++++ Data

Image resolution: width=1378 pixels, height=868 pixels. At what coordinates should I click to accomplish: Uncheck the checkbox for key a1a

++++++++
++++ Data

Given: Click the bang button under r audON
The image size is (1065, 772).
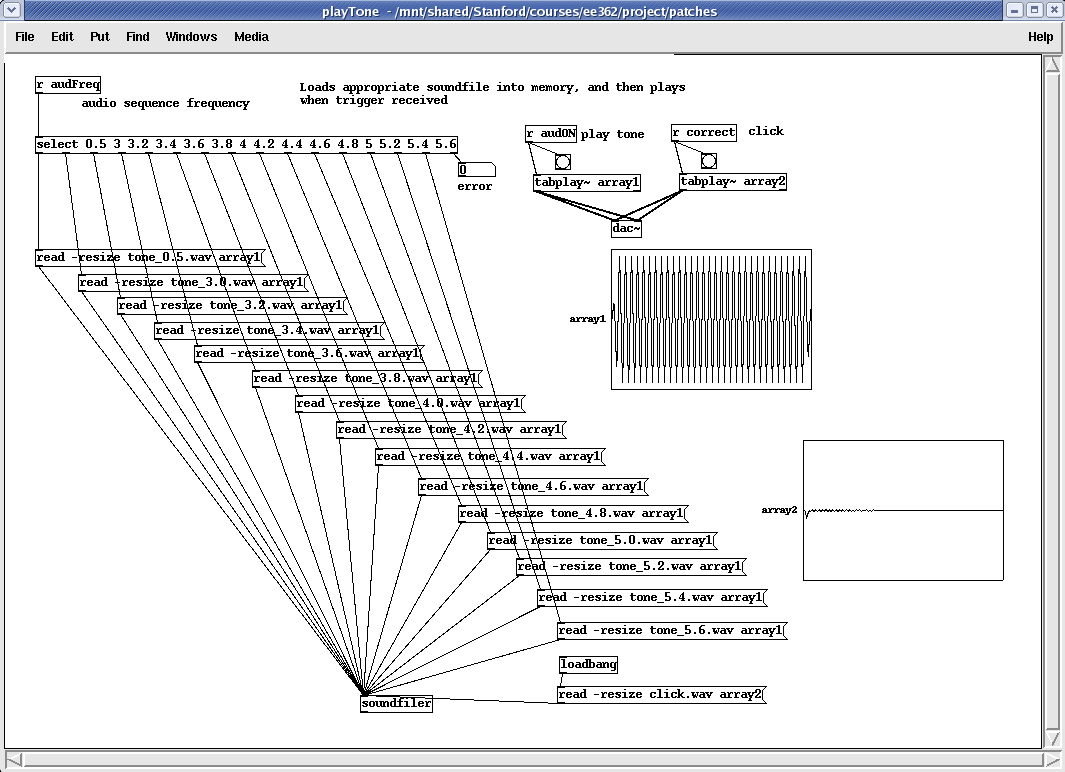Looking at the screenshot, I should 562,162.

++++++++
++++ Data

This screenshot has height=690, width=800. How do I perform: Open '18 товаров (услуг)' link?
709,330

++++++++

> [What is required]:
Edit the items starting with the line that contains "Given: Click the bang button under r audON" and going on through the line that contains "Looking at the screenshot, I should 562,162.", replacing "button" with "control" and leaving everything else unchanged. Give only those lines, without the pictures.

> [Task answer]:
Given: Click the bang control under r audON
The image size is (1065, 772).
Looking at the screenshot, I should 562,162.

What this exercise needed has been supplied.